The event continued on to focus on other issues like domestic violence awareness, and other issues that impact women’s health.
“We also wanted to highlight maternal mortality. Obviously as well as breast screenings, and sexual violence,” said Michelle Mckeon, the Chief Operating Officer of the Regional Economic Community Action Program.
“Maternal mortality rate is the rate at which women experience death after or during childbirth,” said Giovanna Rogow, Executive Director for the Maternal Infant Services Network. Rogow was surprised to discover that the United States has the highest maternal mortality rates out of the developed world. “It’s really shocking,” said Rogow.
According to the CDC, around 700 or more women die each year from pregnancy related complications. Three out of five deaths are preventable with better access to care. In addition, African-American, Native American and Alaska Native women are around three times more likely to die from pregnancy-related issues than white women.

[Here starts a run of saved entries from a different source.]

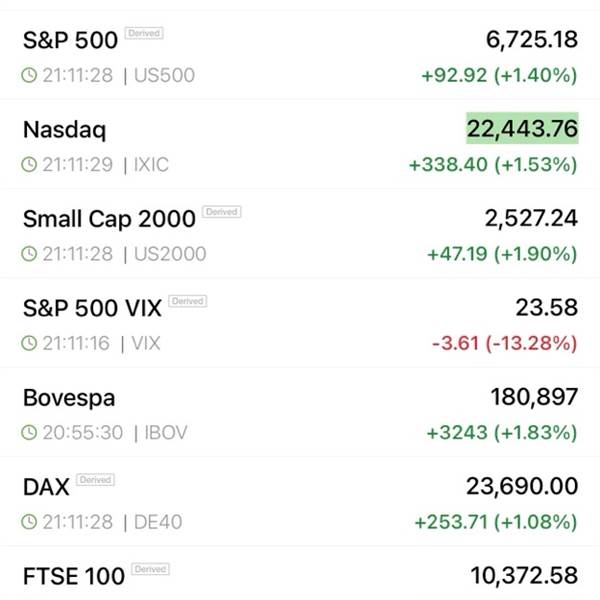Image resolution: width=600 pixels, height=600 pixels.
Task: Select the Small Cap 2000 index name
Action: (109, 219)
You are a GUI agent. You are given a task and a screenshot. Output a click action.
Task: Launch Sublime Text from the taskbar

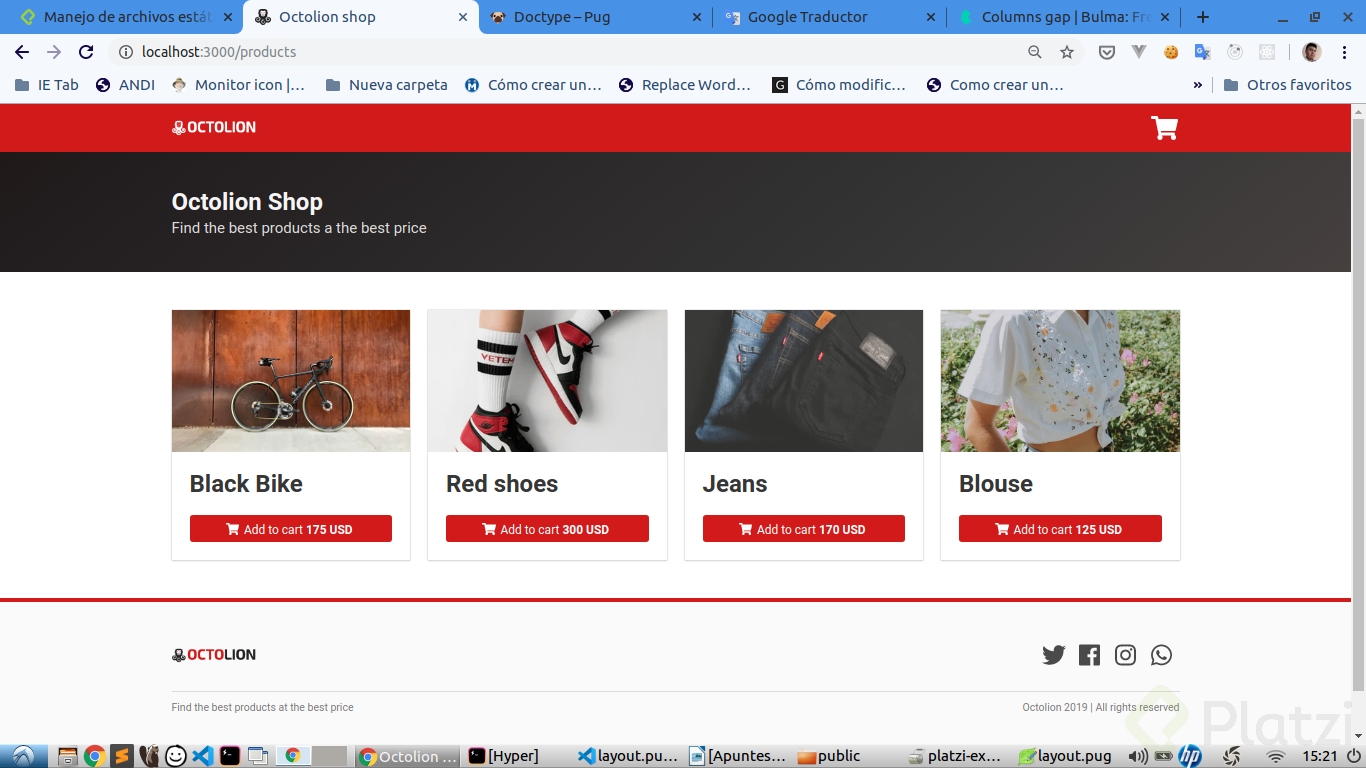point(122,756)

But even with a successful birth, women still face risks with raising children. Poverty is one of these risks. According to McKeon, in Orange County the poverty rate for women headed households is 31.8 percent. In the City of Newburgh, women headed households’ poverty rate for children is 57.8 percent. “There is a significant issue of women having to do with women with children living below the poverty line,” said McKeon. McKeon said that poverty has a short- and long-term negative impact on both the health of women and their children. “What affects the mother, affects the children.”
The event ended with discussion over legislation and other issues that make it difficult for survivors of domestic violence. McKeon emphasized that policies and training for domestic violence needs to be improved. For survivors of domestic violence, access to healthcare can be difficult. Abusers can access the location of their victims through shared insurance bills disclosing doctor’s visits.
Mckeon also mentioned how basic actions like voting can be risky for survivors. “If it’s election day, and you have a polling place,” said Mckeon. “He knows exactly where to sit and wait for you, if you think voting is important.” Mckeon believes allowing survivors to vote at different locations can be a safe option to avoid this risk.
The event wrapped up with final comments from the guest speakers. “What I’d like to ask you all to think about, as you leave today, is yes that women’s health issues are extremely important,” said Mueller. “How do you access care, when you access care is important. A lot was talked about bias, about what we think or don’t think.” Mueller finished by asking for the audience to avoid bias because of the uniqueness of each woman in need, and the desire to be understood. Mueller emphasized that society needs to reach a place where women’s needs can be understood and discussed without legislation, money, or other boundaries standing in the way.